VfB bittet Namensvetter zum Traditionsduell

09.11.2018

Oldenburg Ein Hauch von Tradition wird an diesem Sonntag im Marschwegstadion (14 Uhr) zu spüren sein, wenn sich der VfB Oldenburg und der VfB Lübeck zum Auftakt der Rückrunde gegenüber stehen. Am ersten Spieltag der Regionalligasaison trennten sich beide Teams 1:1, wobei der Ex-VfBer Daniel Franziskus für die 1:0-Führung gesorgt hatte, die Ibrahim Temin kurz vor Schluss ausgleichen konnte.

Es war ein Spiel auf Augenhöhe, das VfB-Trainer Marco Elia auch dieses Mal wieder erwartet: „Lübeck hat ein Team von super Individualisten, die ich zu den spielstärksten in der Liga zähle“, lobt der Coach den Tabellenzweiten. Dass sein Team jedoch gegen die Spitzenteams der Liga mithalten kann, hat es zuletzt beim aktuellen Meister Weiche Flensburg gezeigt, als der VfB sich erst in der Nachspielzeit das 2:2 fing.

„Meine Jungs haben in dieser Woche stark trainiert, wobei alle darauf drängen, in die Startelf zu kommen“, sagt Elia, wird diese aber erst nach dem Abschlusstraining am Samstag festlegen.

Eine schwere Entscheidung steht ihm dabei hinsichtlich der Torwartfrage bevor. „Dominik Kisiel ist wieder fit, Thilo Pöpken hat seine Sache als Vertreter hervorragend gemacht. Wir haben in der Mannschaft zwei besonders gute Torhüter“, lässt Elia sich noch nicht in die Karten blicken, wer zwischen den Pfosten stehen wird.

Mit leichten Blessuren kämpfen derzeit noch Pascal Richter und Pascal Steinwender. Wieder zurück ist Gazi Siala nach seiner Grippe. Verzichten muss der VfB auf Lennart Madroch (gesperrt).

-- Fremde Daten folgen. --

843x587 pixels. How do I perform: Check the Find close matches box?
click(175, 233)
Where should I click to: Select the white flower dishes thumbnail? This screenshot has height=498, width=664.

Auch Lübecks Trainer Rolf Martin Landerl muss auf ein paar Leistungsträger verzichten. Abwehrchef Tommy Gruppe bekam beim 2:0-Erfolg beim VfL Oldenburg die Ampelkarte gezeigt. Torjäger Franziskus, der zum Saisonbeginn vom VfB nach Lübeck gewechselt ist, laboriert noch an einer Zerrung am Hüftbeuger, brennt aber darauf, in seiner „alten Wohnstube“ aufzulaufen. „Ich hoffe, dass der letzte Test hergibt, dass ich spielen kann“, sagt der 27-Jährige, „das wäre natürlich riesig“. In Daniel Halke steht zudem ein weiterer Ex-VfBer im Team der Lübecker.

Die Zeichen für das Traditionsduell stehen auf jeden Fall auf Spannung. Die Oldenburger haben als Neunter (22 Punkte) nur eine Niederlage mehr als die zweitplatzierten Lübecker (34) kassiert – sie spielten allerdings schon elfmal remis in dieser Saison.